No hay salida para las aspiraciones del proletariado dentro del sistema capitalista y su Estado. La clase proletaria está enfrentada a la clase burguesa como consecuencia del mismo sistema capitalista, que generaliza la producción social pero la somete a las categorías de propiedad privada y trabajo asalariado, con lo cual la clase productora cae una y otra vez en la miseria, es utilizada como carne de cañón en las guerras imperialistas, es exterminada como fuerza de trabajo sobrante que es cuando la economía nacional ya no la requiere… La clase proletaria lleva en sí un nuevo modo de producción que se levantará sobre los cimientos del actual, basado en la explotación del hombre por el hombre. Pero para imponerlo, debe luchar en primer lugar por aniquilar el Estado burgués, cualquiera que sea la forma que este adopte, totalitaria o democrática, republicana o monárquica, porque es el instrumento de dominio político que utiliza su enemigo de clase para gobernarle. Debe sustituir este Estado por su propio Estado de clase, que ya no es un Estado en el sentido habitual del término (Engels), y ejercer a través de él su dictadura sobre los restos de la clase burguesa y el resto de clases aliadas a esta, que sin duda no abandonarán su época histórica sin batirse a sangre y fuego.
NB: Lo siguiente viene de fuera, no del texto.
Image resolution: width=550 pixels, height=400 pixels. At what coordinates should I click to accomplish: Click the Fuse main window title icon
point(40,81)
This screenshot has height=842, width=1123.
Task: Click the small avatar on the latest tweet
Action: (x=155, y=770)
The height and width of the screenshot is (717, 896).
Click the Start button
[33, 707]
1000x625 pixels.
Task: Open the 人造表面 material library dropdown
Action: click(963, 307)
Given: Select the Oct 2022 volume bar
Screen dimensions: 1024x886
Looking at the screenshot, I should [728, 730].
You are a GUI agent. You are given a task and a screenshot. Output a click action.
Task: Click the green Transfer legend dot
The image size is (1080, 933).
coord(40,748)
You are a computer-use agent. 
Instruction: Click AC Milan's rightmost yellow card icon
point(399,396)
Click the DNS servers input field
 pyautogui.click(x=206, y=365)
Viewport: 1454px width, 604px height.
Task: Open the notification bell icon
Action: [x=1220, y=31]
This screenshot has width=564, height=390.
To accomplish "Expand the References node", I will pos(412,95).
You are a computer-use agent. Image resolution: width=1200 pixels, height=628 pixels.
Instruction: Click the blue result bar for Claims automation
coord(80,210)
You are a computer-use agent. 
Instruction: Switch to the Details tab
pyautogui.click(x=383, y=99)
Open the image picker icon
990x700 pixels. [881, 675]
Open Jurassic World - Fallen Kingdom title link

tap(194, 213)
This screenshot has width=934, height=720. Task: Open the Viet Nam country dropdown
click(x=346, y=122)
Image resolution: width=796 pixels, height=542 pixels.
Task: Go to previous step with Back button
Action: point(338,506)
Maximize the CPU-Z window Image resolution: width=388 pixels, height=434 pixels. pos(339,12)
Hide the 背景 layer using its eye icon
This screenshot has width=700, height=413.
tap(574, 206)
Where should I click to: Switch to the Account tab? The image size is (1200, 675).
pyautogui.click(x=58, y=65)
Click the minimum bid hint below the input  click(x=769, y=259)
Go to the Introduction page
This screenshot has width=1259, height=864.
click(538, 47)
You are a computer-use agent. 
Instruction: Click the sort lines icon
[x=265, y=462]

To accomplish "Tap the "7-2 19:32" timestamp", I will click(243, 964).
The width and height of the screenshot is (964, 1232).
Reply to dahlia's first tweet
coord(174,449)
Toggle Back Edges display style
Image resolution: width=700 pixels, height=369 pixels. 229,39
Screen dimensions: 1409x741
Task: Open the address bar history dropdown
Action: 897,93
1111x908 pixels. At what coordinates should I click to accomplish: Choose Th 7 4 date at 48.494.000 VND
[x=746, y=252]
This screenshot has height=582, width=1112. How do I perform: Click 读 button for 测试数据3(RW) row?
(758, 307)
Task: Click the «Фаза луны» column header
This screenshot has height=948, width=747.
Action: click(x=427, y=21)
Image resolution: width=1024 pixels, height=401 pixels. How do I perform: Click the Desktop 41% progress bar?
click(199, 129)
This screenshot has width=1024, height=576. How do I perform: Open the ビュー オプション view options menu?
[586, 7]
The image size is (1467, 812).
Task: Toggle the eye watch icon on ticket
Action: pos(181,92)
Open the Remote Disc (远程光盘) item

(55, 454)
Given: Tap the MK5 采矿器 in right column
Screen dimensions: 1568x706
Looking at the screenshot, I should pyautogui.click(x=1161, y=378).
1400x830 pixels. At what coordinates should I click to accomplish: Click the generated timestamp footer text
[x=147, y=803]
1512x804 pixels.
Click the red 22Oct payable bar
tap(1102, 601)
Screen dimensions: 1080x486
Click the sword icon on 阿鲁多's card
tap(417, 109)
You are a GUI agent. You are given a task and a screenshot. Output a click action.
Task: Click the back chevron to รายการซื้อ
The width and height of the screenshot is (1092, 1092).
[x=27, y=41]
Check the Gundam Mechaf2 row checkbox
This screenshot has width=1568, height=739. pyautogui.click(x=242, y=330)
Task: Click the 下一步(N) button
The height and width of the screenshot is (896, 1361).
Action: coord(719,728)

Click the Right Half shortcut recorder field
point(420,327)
A través de esta dictadura no sólo deberá romper la resistencia de la burguesía sino también intervenir despóticamente sobre la economía para comenzar a sentar las bases de la transformación socialista de la sociedad, una transformación que volverá inútil por fin la existencia de cualquier tipo de Estado en la medida en que desaparecerán las clases sociales (y no el enfrentamiento entre las clases como estúpidamente proponen los reformistas de todo tipo), haciendo innecesaria ningún tipo de coerción política.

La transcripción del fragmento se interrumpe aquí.